I was there (primarily) to take photographs. I’ve been wanting to record the activities of the TLC for awhile now, and finally just started doing something about it. This was the first “real” event I’ve photographed, so I’m sure I was doing many things awkwardly. But, the end result is something I’m at least not disappointed in. I learned some things:
- for an indoor event, get a long, fast lens. the kit lens won’t cut it. I used the zoom lens from our old D30 on my XT body, with ISO cranked up to 1600. Even at that, the aperture was too small to get decent shots. Fast, long lens is required. Something like this one would do nicely.
- get a big CF card. Or two. Or three. I was using my 1GB card, so left it in JPEG/fine mode. It would have been better to be shooting in RAW so I could adjust white balance properly later. I was afraid of filling up the card too soon, so reverted to JPEG.
- plan shots ahead of time. I was able to get some of the “best” shots by picturing in my head where Craig would have to be standing/looking, and where I’d have to be, in order to take advantage of (or reduce the effect of) background items in the room. It didn’t always work out, but thinking ahead would help reduce background distractions like the overhead projector…
- try not to distract. I found I was being extremely self conscious of the shutter noise, afraid I was distracting the other participants, or affecting the audio being recorded for the session. I refused to use the flash, because I didn’t want the paparazzi effect. Work to find the happy medium between getting the shot and not being noticed.

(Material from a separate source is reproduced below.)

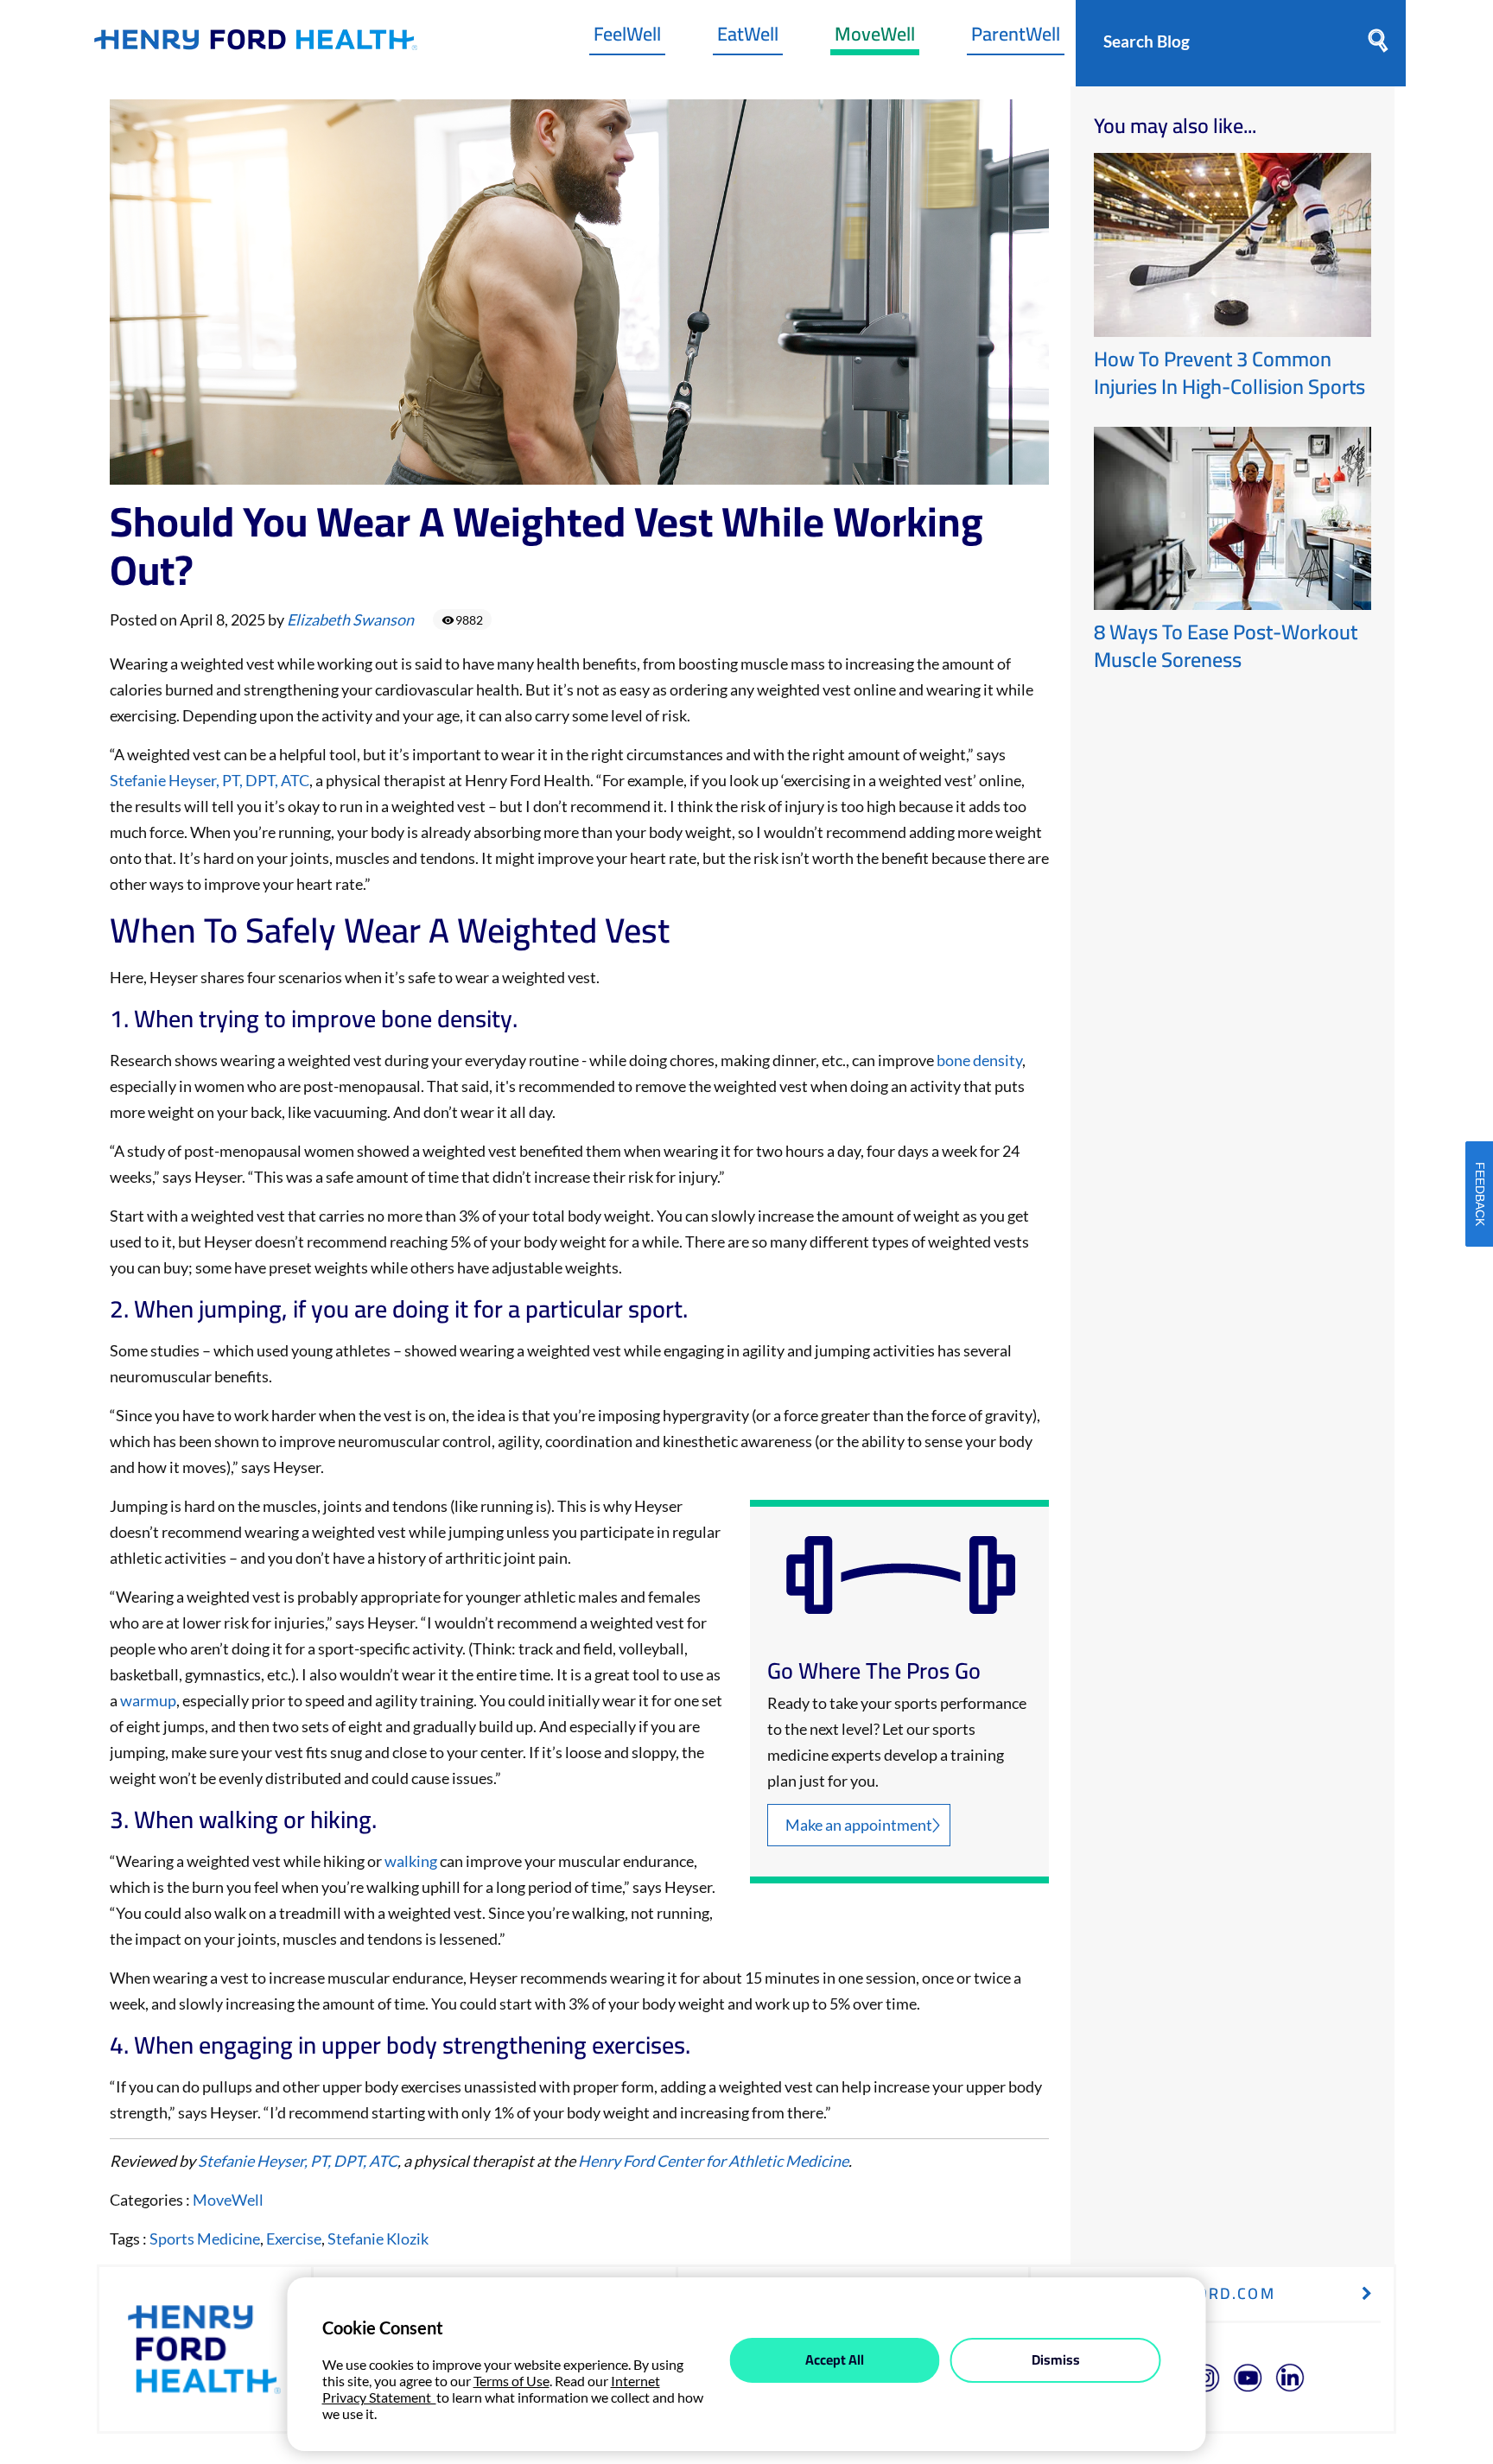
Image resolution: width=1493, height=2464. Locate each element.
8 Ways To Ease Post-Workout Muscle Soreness (1225, 646)
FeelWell (627, 38)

- I overplanned. I brought in my monopod (which broke on the way in this morning. crap.) I brought 2 batteries. I brought the extra lens from the office’s D30, as well as my XT’s kit lens. I brought lens cleaning cloth and brush. I brought battery charger. I brought vertical grip. I ended up not using the monopod, nor the vertical grip. But they were there just in case.
I wound up taking almost a hundred photos. Many were unusable due to the slow lens producing blurry or excessively grainy images. The survivors are available in a Flickr album.